Former geologist and experienced stockbroker Guy Le Page, director and responsible executive at Perth-based financial services provider RM Corporate Finance, shares his high conviction views on the market and his “hot stocks to watch”.
Obviously the first thing Guy Le Page pointed to this week was the “official” news that Australia is in recession, which he says is “no surprise”.
It might not be good for those who are out of work, or certain parts of the economy, but it has seen more money flow into resources.
“That partly explains some of the money coming out of the top end of town, out of the top 200 and into resources,” Le Page said.
Resources notched a year-on-year gain of 12.6 per cent, while banks are down 3 per cent and industrial sits at 6.4 per cent growth for the year.
“So it’s a pretty strong year for resources,” Le Page said.
On the iron ore front, Le Page sees the price remaining above $US100 ($137) a tonne for “some time to come” and the continued widening of the gap between low-grade and high-grade iron ore.
This is good news for emerging producers like Fenix (ASX:FEX), which this week announced it had signed a marketing agent for 50 per cent of its high-grade iron ore production and sales from the Iron Ridge project in Western Australia.
The company is also well advanced in talks regarding the sale of the remaining production. Fenix is aiming to make its first shipment in early 2021.
Fenix Resources (ASX:FEX) share price chart
“I think the other important thing given that they’ve got a lot of lump material and high grade is that the premium for high grade has started to increase,” Le Page explained.
“We had a narrowing of that premium for the high-grade iron ore, but that’s started to blow out again.

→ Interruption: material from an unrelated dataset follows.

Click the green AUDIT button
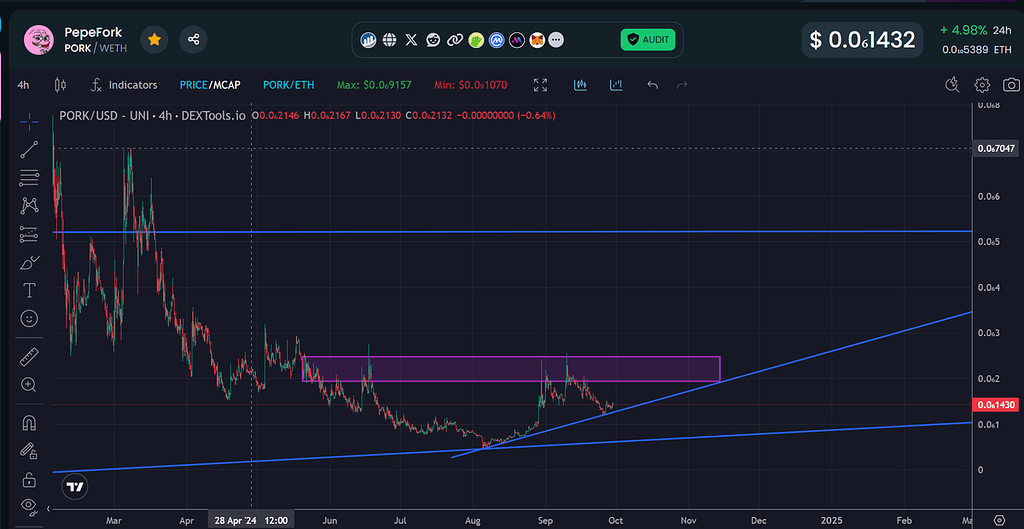Screen dimensions: 1024x529 point(648,40)

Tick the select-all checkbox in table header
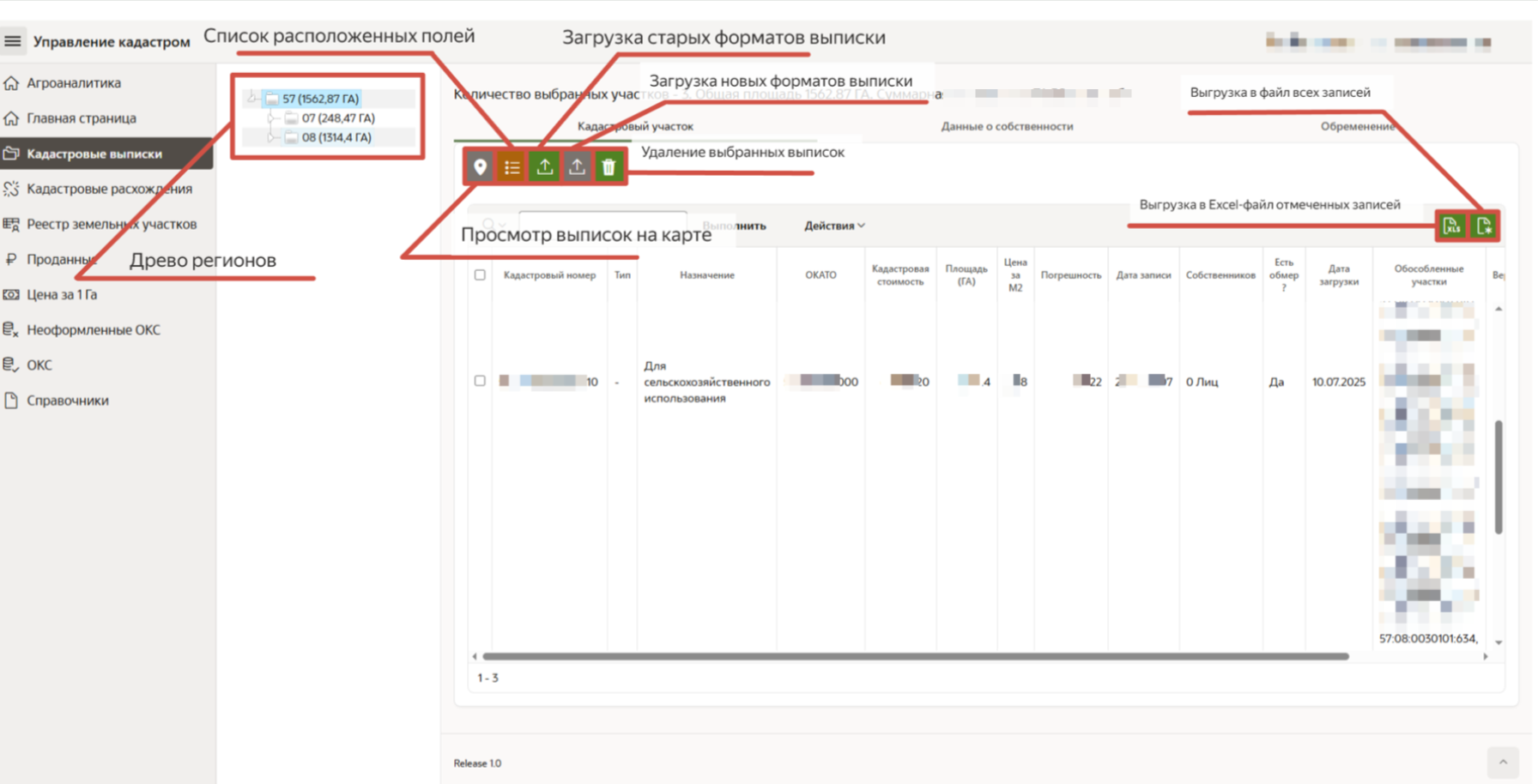(480, 275)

So I think they’re in particularly good shape.”
Thinks are also looking good on the copper front, with Le Page saying there is a lot of “speculative positioning at the moment”.
“There’s a lot of belief that there’s going to be a higher base for copper for the next six to 12 months, maybe up around the $US8000-a-tonne mark,” he noted.

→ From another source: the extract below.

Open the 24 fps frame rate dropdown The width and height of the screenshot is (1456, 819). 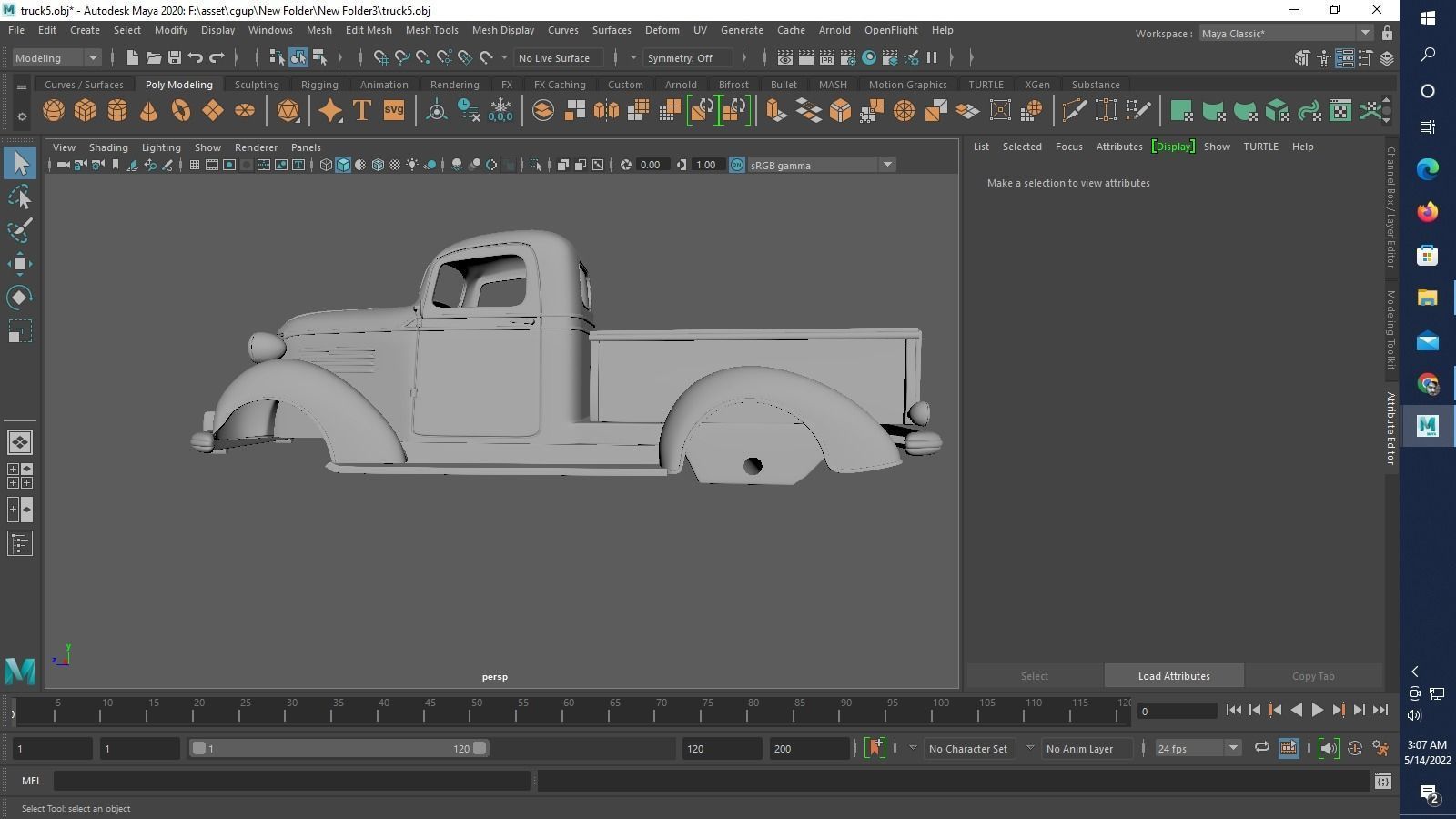point(1233,748)
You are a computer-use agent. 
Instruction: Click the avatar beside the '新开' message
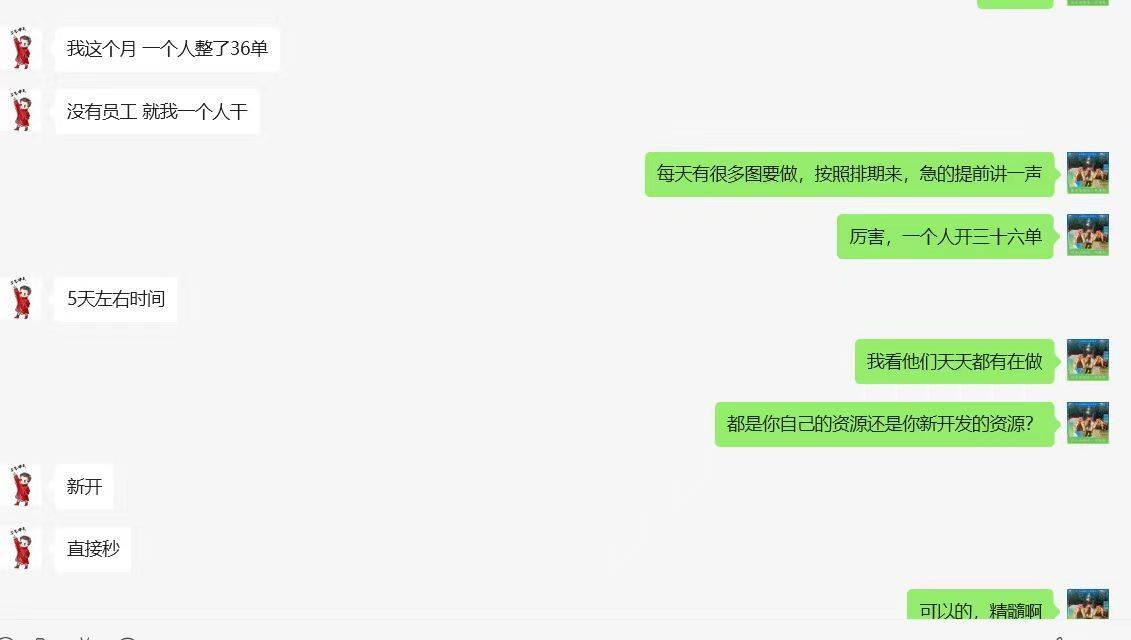(x=21, y=486)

“There’s a lot of parallels in the copper sector that we saw back in 2010-11. 2010 to 2017 we had a period of consolidation, but you’ve got shrinking stockpiles and that upcoming deficit, I think, is going to continue to drive it.
“We had a 30 per cent increase in 2010-11 and then a 20 per cent increase in 2017-2018, and I think as you see these stockpiles drift down there’s every chance we’re going to see another run on copper, which has obviously had a pretty strong performance this year — up from $US5000 to now around $US6700.”
Movers and shakers
The big news this week came from De Grey Mining (ASX:DEG), which had yet another headline-grabbing discovery at its ‘company-making’ Hemi deposit in WA’s Pilbara region.
De Grey has now uncovered a 1.8km-long and up to 80m-thick new altered intrusion 200m below surface that remains open to the south and at depth immediately south of the Aquila gold prospect at Hemi.
Le Page says the company is getting “big widths at pretty decent grades”, with initial drilling of the new Falcon prospect returning 21m at 3.4 grams per tonne (g/t) gold from 40m and 19m at 2.1g/t from 68m.
“Mineralisation is open well beyond that 1.8km strike,” he said. “I still think it’s early days up there.
“It’s looking like a very large, mineralised system that might sort of bulk out about 1.3-1.5g/t, maybe a touch higher, and certainly with high-grade pods as we’ve seen from the drilling results over the last few weeks.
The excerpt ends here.